Can We Improve Calibration on the Unseen Data?

You can see that, throughout training, the Pearson correlation coefficient (our measure of calibration) is trending upwards both on the training and on the validation sets (and these metrics are quite close together, which shows that there’s no substantial overfitting).

The rightmost diagram is my favorite - it shows the relationship between the LLM confidence and the oracle score on unseen data. It means that after this procedure, the LLM knows what it doesn’t know and honestly tells it to the user, which was our goal!

The only drawback is the downward trend for the oracle score in the left diagram, especially on validation data.

It seems that the model found a loophole - since we used the small value of lambda in this experiment (0.01), the reward doesn’t incentivize correct answers strongly enough (it mostly penalizes poor calibration), so the model learns to predict incorrect answers together with low confidence, achieving “perfect” calibration.

Well played, AI, well played… But we aren’t done yet. We’ll try lambda 0.3.

This time, the oracle score on the validation set is almost stationary, although at the expense of slightly degraded calibration.

Can We Improve the Oracle Score on the Unseen Data?

We could have tried higher values of lambda to get both the Oracle score and calibration metrics to increase, but I wasn’t sure if increasing the Oracle score was even possible on the validation set, so in the next experiment, I dropped the calibration term completely and focused only on the Oracle score maximization. And…

It worked! Both training and validation oracle scores are trending upwards, which might imply that the model is starting to discover the correct answers to the questions that it previously didn’t know - right, this didn’t make a lot of sense to me either.

My immediate suspicion was that the improvement in the oracle score was achieved simply because this time the model got better at following the conventions that the ground truth answers in this dataset had.

To check if that is the case, I’ve collected the “evolution” of answers to the questions in the validation set throughout training and have focused on the ones where the Oracle score changed the most.

Judging from these qualitative results, it seems that although some question format optimization is present (”In the United Kingdom” → “In England”, “South Africa” → “In South Africa”) some answers change substantially.

It seems that the pre-trained model has some notion of correctness, and once the alignment procedure starts to favor correct answers, this internal representation of correctness comes in handy.

Can we make an even more extreme demonstration of this phenomenon?

Predicting Higher Confidence for Correct Answers the Model Can’t Generate

Is the generated answer always the one the model assigns the highest confidence?

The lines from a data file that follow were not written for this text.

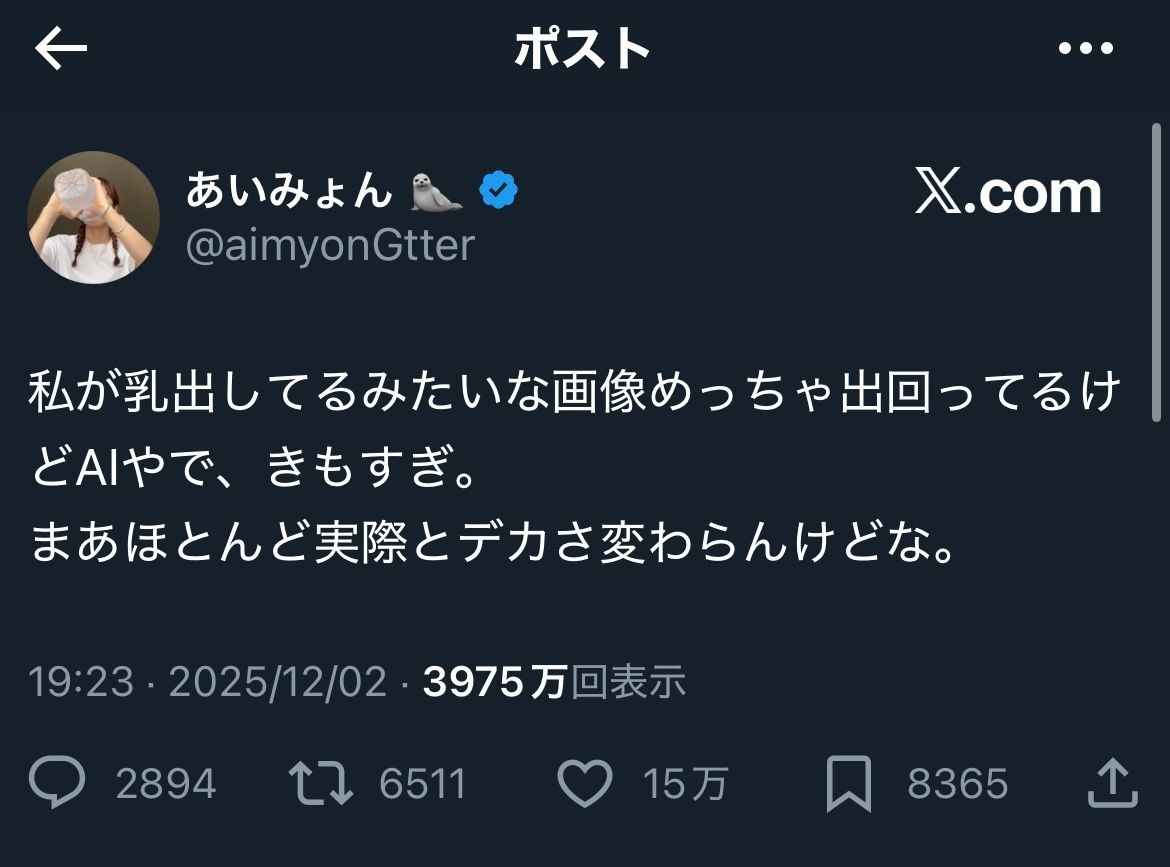Click the blue verified badge

pyautogui.click(x=498, y=189)
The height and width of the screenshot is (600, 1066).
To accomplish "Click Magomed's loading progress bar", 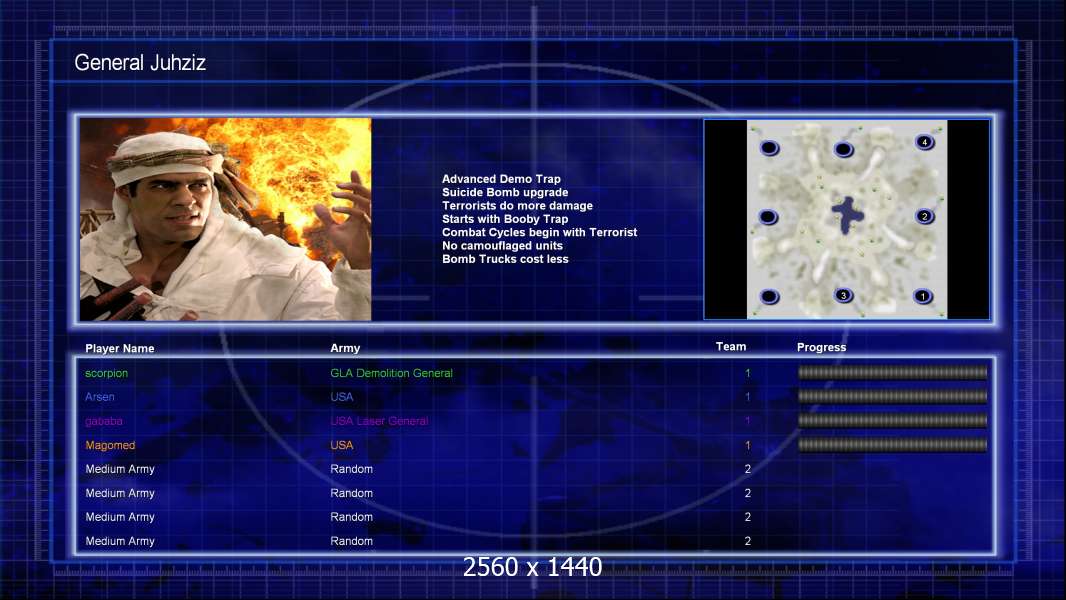I will tap(892, 445).
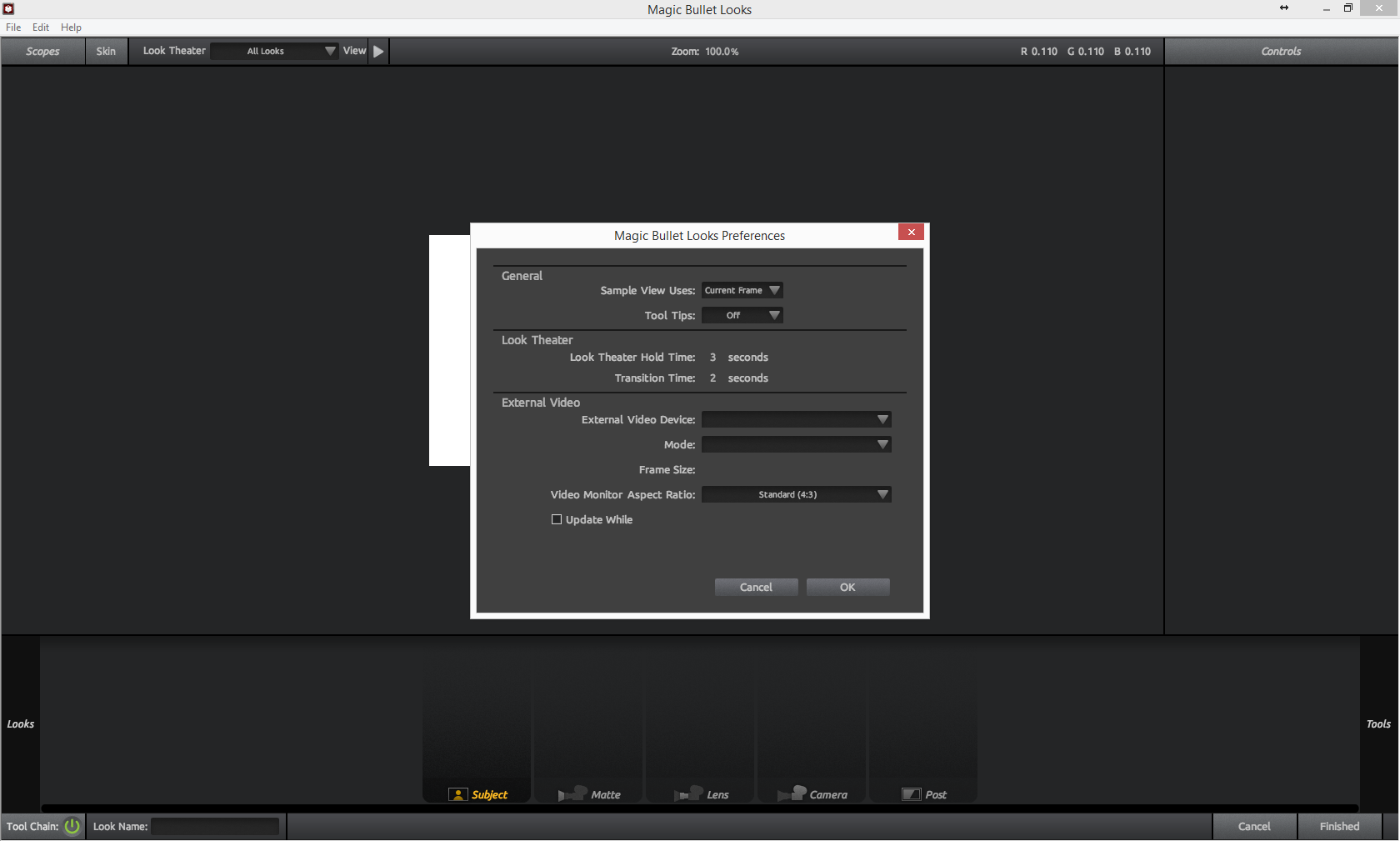Open the Scopes panel tab
Viewport: 1400px width, 841px height.
42,51
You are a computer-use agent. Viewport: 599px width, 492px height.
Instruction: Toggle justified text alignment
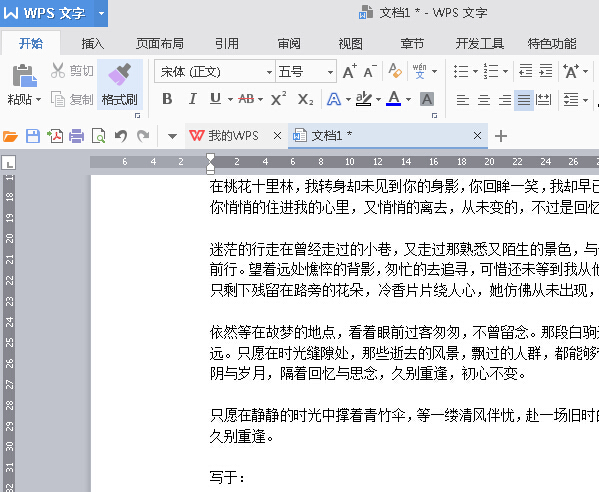pos(524,100)
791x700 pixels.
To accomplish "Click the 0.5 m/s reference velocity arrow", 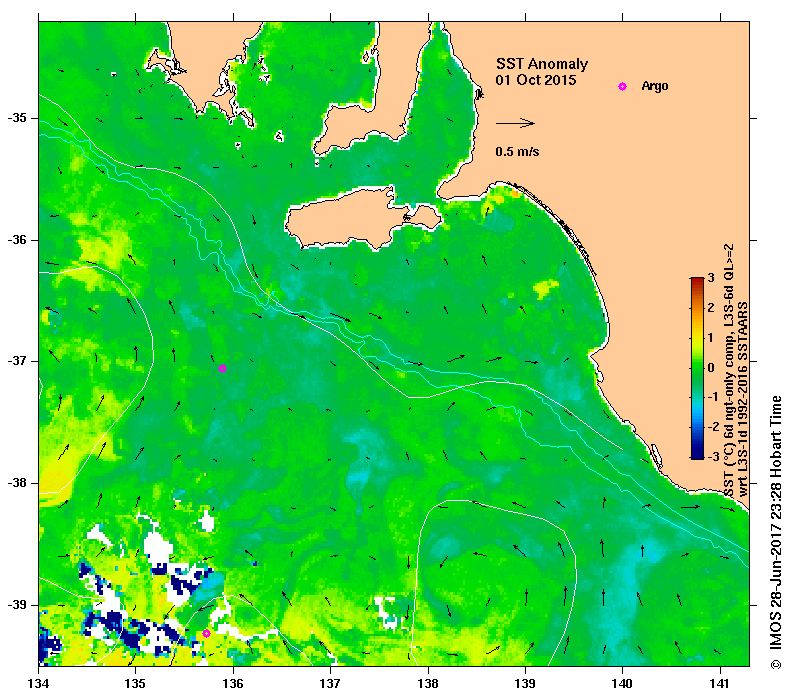I will tap(515, 123).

To check that for each of the trained models, I collected the predicted answers on the validation set and selected the ones with an oracle score < 0.5. I then replace them with the ground truth answers and prompt the model with this “teacher forced” Q/A pair so that it only predicts the confidence.

Interestingly, in all the experiments that involved predicted confidence affecting the reward, on average, the model can assign higher confidence to the correct answer even though it is unable to generate it.

This can be interpreted as confidence estimation being implemented by the network in a way that is independent of answer generation and could be used to infer latent knowledge that does not necessarily match the one in the model’s generations.

I think this is the most interesting result of this work. It can imply that LLMs “know more than they can tell”, and that some techniques can make it possible to get access to this hidden knowledge.


So, can the AI call its own bluffs? The evidence above suggests that yes, there are cases where the model generates an answer it knows isn’t the best one. It also might be making an honest mistake, and unless we improve the techniques for LLM interpretability - I wouldn’t bet my future on AI gamblers.